First off, it helps to understand some of the main benefits of budgeting.
Budgets Positively Impact Financial Health. The best indicator of your financial health is your credit scores, which are based on your ability to manage and repay debt. When you have a budget in place, it’s easier to pay your bills on time and not rely on credit to make ends meet. This helps you keep your payment history intact and your credit utilization low, both of which are major factors that determine your credit scores. With a good credit score, you can get approved for things such as home loans, car loans and apartment leases at lower interest rates that will save you money in the long-run.
They Help You Prepare for the Future. Budgeting also helps you keep track of your cash flow so you can set money aside for your future self. Whether you want a healthy emergency fund, want to save up for a big purchase or you want to invest, budgeting can help you shape your spending habits so you can meet your goals faster.
Enjoy Peace of Mind. Most importantly, having a budget can give you peace of mind knowing you’re prepared.
How to Set Your Budget Categories
Okay, now that we know how a budget can help make your life easier, let’s go over some simple steps you can take to create a budget today:
Understand Your Income and Spending Habits
Start by calculating your income. After taxes, how much money are you bringing in each month?
To find this number, look at your most recent pay stubs or direct-deposit history. There are also online calculators that can help you figure out your after-tax income. Once you know how much you’re making, review your spending habits. Look at your bank statement for the last few months and take note of where your money is going.
How much do you spend on your rent or mortgage payment? What about utility bills? How many Target and Starbucks runs do you make each month? If your goal is to save more, is there anything you notice you can cut back on?
After you’ve looked at how you’re spending your money, try using the 50/30/20 rule as a guideline to set your budget categories. The 50/30/20 rule budget is a simple and flexible way to budget without the need of having to stress about detailed budget categories. Instead, you allocate 50% of your after-tax income to needs, 30% to wants, and 20% to savings and/or debt repayment. Simple enough right?

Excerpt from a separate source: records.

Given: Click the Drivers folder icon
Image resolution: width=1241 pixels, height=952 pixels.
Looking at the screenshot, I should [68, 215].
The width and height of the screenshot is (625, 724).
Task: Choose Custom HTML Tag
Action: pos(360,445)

The “needs” category includes all the things that you need to stay alive. Here are some expenses that might fall under this category:
- Rent payments
- Mortgage payments
- Utility bills
- Transportation (car payments, gas, etc.)
- Healthcare costs (health insurance, prescriptions, etc.)

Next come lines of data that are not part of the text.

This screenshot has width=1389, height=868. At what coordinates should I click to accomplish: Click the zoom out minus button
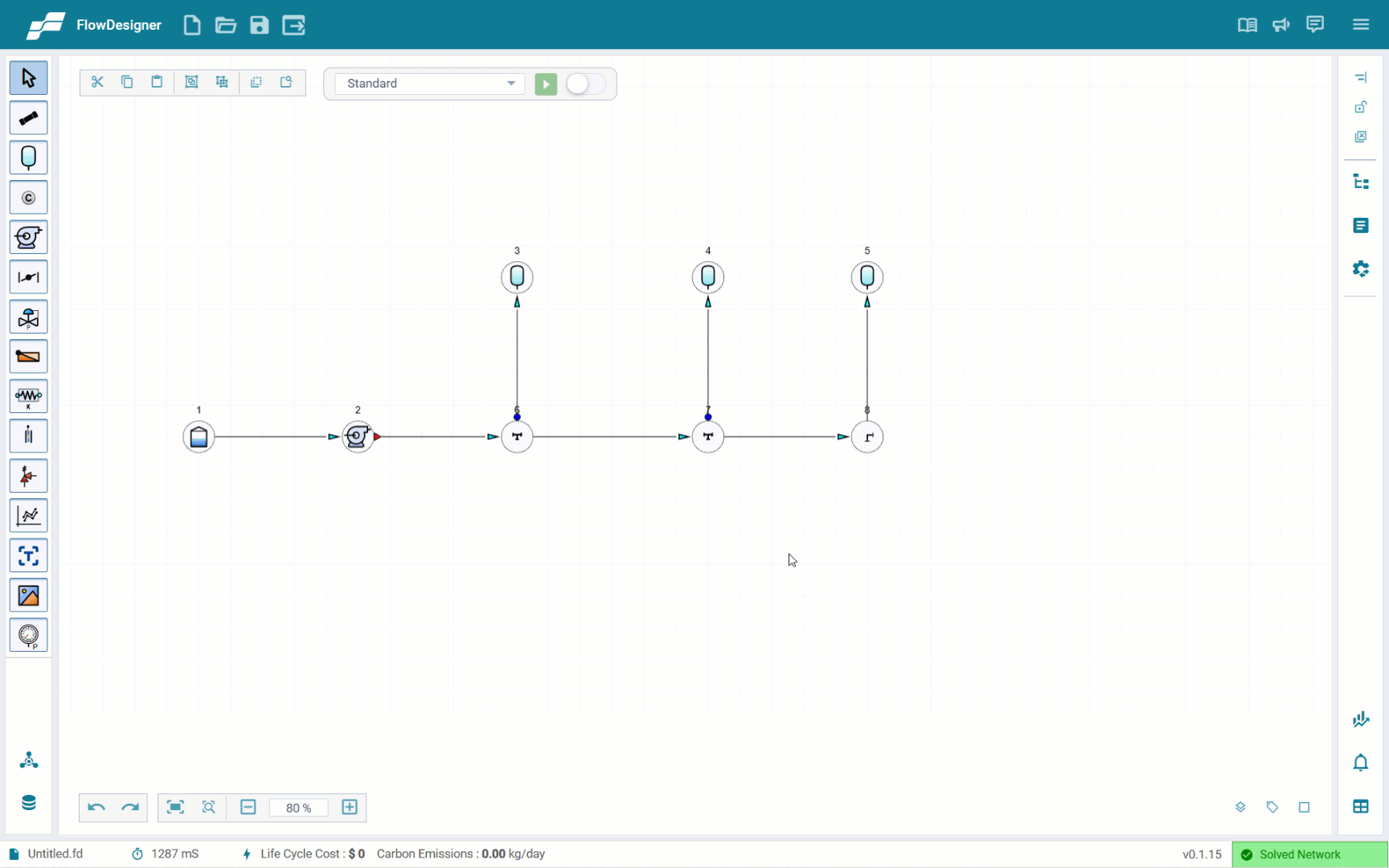248,807
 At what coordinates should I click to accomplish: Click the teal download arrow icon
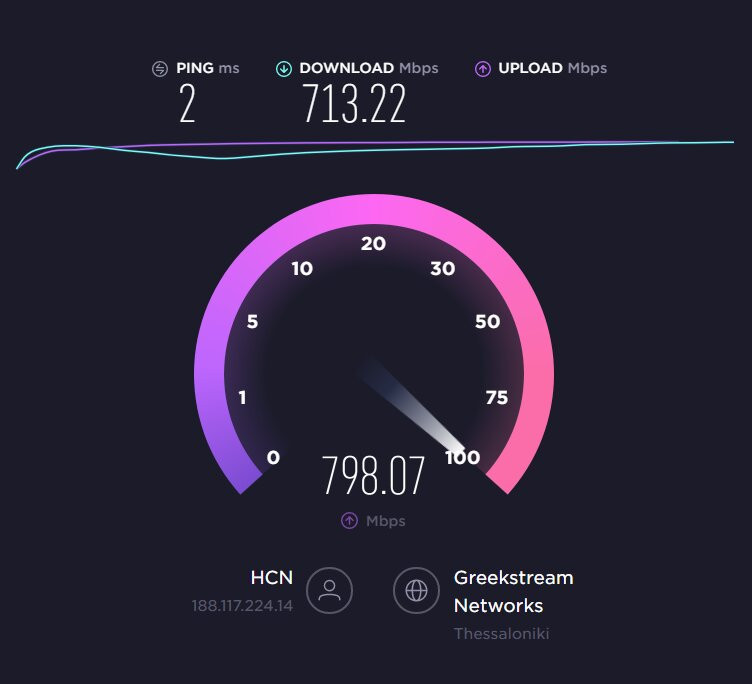click(284, 69)
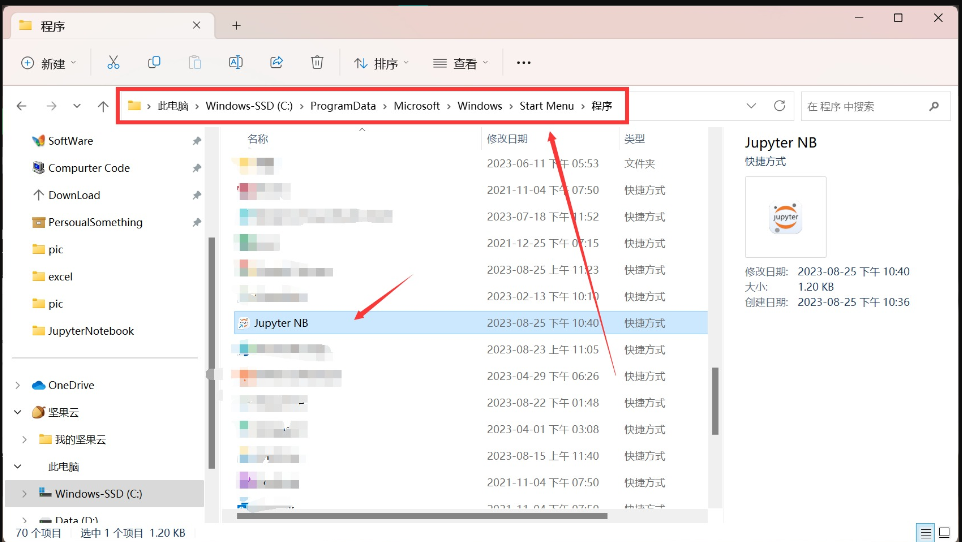Screen dimensions: 962x542
Task: Click the Copy icon in the toolbar
Action: click(154, 63)
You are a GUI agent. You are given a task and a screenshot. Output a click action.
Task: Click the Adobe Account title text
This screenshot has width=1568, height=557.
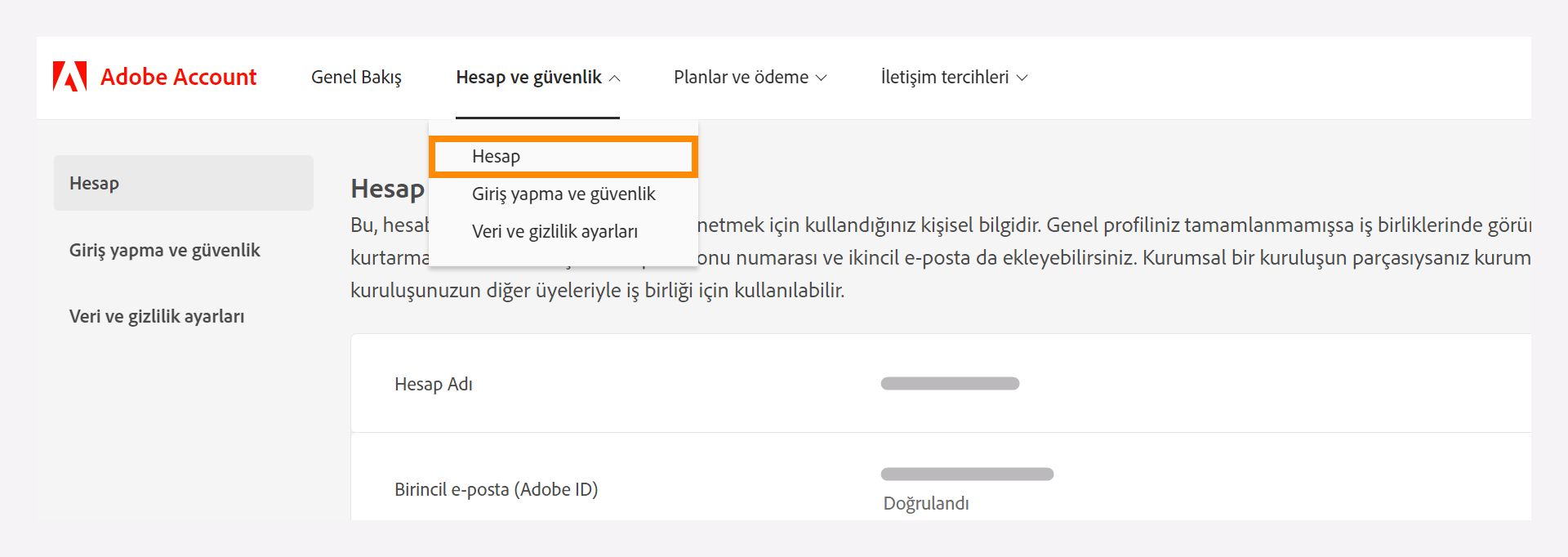pos(177,77)
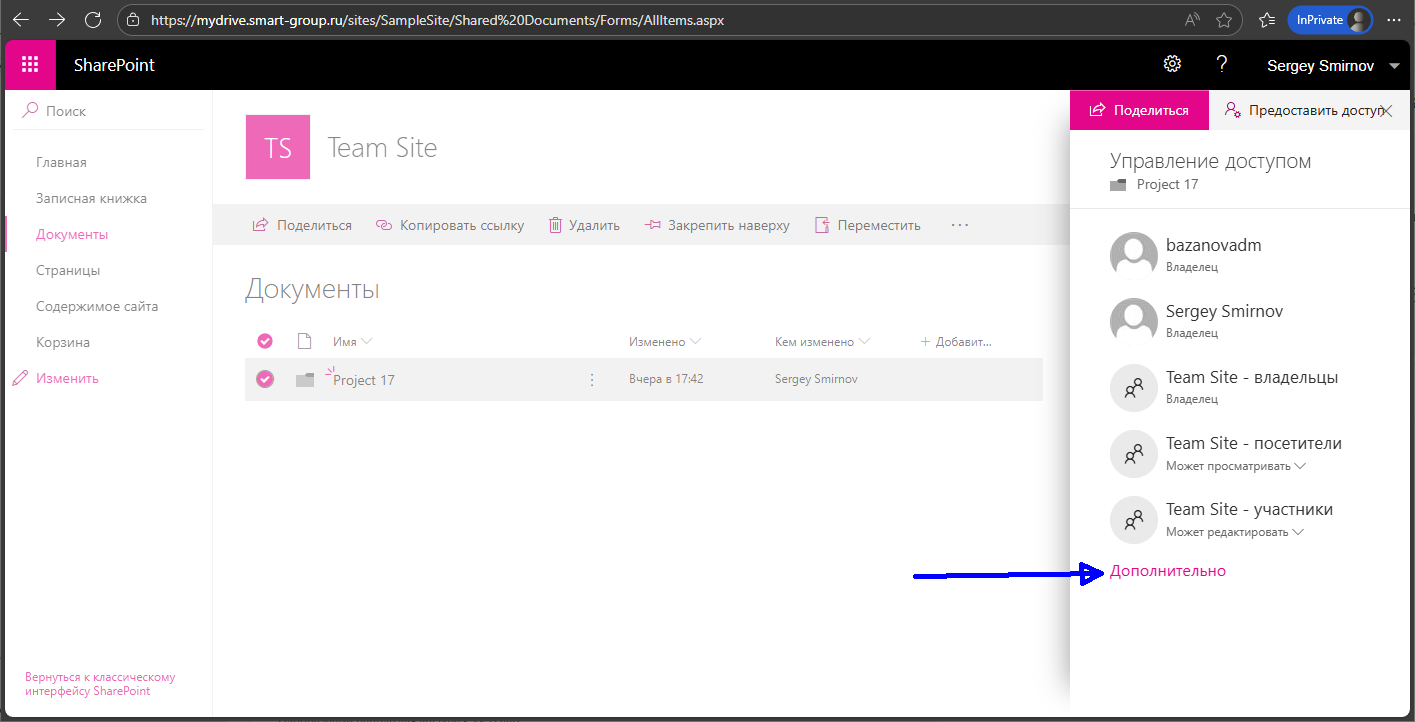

- Toiletries and personal hygiene products
This category should also include minimum payments on credit card bills, student loans and other debts. If you’re not consistently making at least the minimum payment for each of these debts, your credit score can take a hit. You may also have a harder time getting out of debt, which makes it harder for you to save for the future.
Your “wants” include things that are not necessities but that enhance your life. For example, eating out goes in the “wants” category. The same goes for the cost of cable TV, vacations, a gym membership, magazine subscriptions and other entertainment expenses.
It’s not always easy to determine what’s a want and what’s a need. Just make sure to be brutally honest with yourself, and practice the art of delayed gratification if you’re on a tight budget, you’re looking to save, invest or pay off debt. Remember, if you could live without it, it’s a want, and it shouldn’t take up more than 30 percent of your total budget.
Use the remaining 20 percent of your income to make extra credit card or student loan payments (beyond the minimum amount you’re already paying). This can help you to get out of debt and reach your credit goals faster.
If you don’t have any debts, you can also put the leftover 20 percent straight into your savings account. When you do this, you can work toward other financial goals. This includes things like buying a house, saving for your kids’ college education or creating a rainy day fund.
Using Budget and Credit Monitoring Tools to Track Your Progress
The great thing about creating a budget nowadays is the plethora of digital tools you can use to meet your goals. Budgeting apps, for example, can help centralize all your financial information, monitor your cash flow and make sure you’re not overspending in one budget category.
Don’t forget to monitor your credit score, too. Credit monitoring services help you track your credit score and make progress. By keeping a healthy credit score, you can avoid financial obstacles in the future, such as getting turned down for loans or getting hit with higher interest rates.
At first, the idea of setting up your budget categories can feel overwhelming. As you can see though, the 50/30/20 rule is a simple and flexible guide anyone can use and adapt to his or her own lifestyle. Give these tips a try and you can be well on your way to meeting your money goals.